De acuerdo con la firma de consultoría en consumo Kantar, la compra a granel creció 5 por ciento en el primer trimestre del año, ya que pese a ser el formato que más incrementó sus precios, en 20.6 por ciento, también es flexible respecto a la cantidad que se puede adquirir conforme a las necesidades de cada consumidor.

A Gloria, empleada de intendencia en la Ciudad de México, no le ha quedado otra opción más que bajar su consumo de carne y huevo, porque su sueldo sigue siendo el mismo que un año atrás.

"La carne subió como un 20 por ciento, y pues ya no consumes. En lugar de comer todos los días dos huevos, ya no. A los niños les das más frijol, pero ya está difícil. Además, yo siempre he buscado las marcas más económicas, ya no puedo comprar más baratas", dijo.

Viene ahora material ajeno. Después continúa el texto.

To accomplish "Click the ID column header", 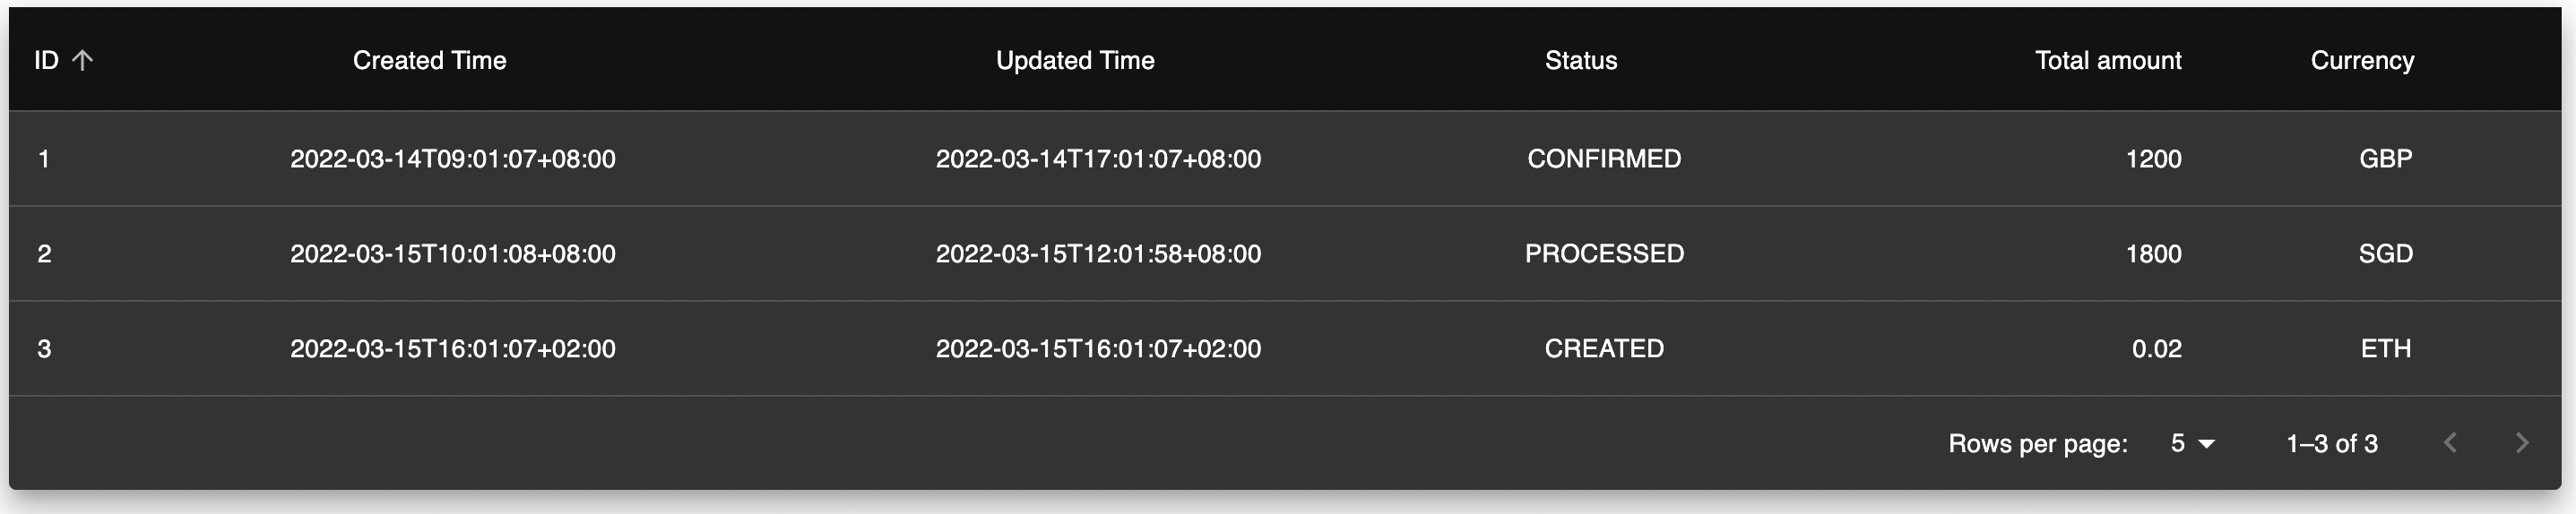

¿Qué pasa cuando el sueldo es poco?

En México, la capacidad de ahorro es mínima debido a los bajos salarios, de modo que cuando surge un imprevisto mucha gente recurre a los préstamos de dinero.

Un tercio de la población pide préstamos para sus gastos recurrentes como comida o transporte, algo que se recrudece con el encarecimiento de los productos y servicios debido a los altos niveles de inflación, dimensionó Nima Pourshasb, CEO de minu.

Además, muchos trabajadores están dejando sus empleos por ofertas económicas con diferencias demasiado bajas, es decir, ni siquiera se están yendo por compensaciones económicas sustanciosas, señala el estudio "Fintech al rescate de los colaboradores: acceso al salario ya trabajado y retención de talento", de minu y la Universidad de Harvard.

"Se están yendo porque les pagan mil pesos más, es increíble. Esto habla de que los trabajadores no están llegando con los gastos, no tienen la liquidez que necesitan y refleja el nivel de estrés", dijo Pourshasb.

Una opción para que las empresas retengan a sus empleados podría ser el salario on-demand.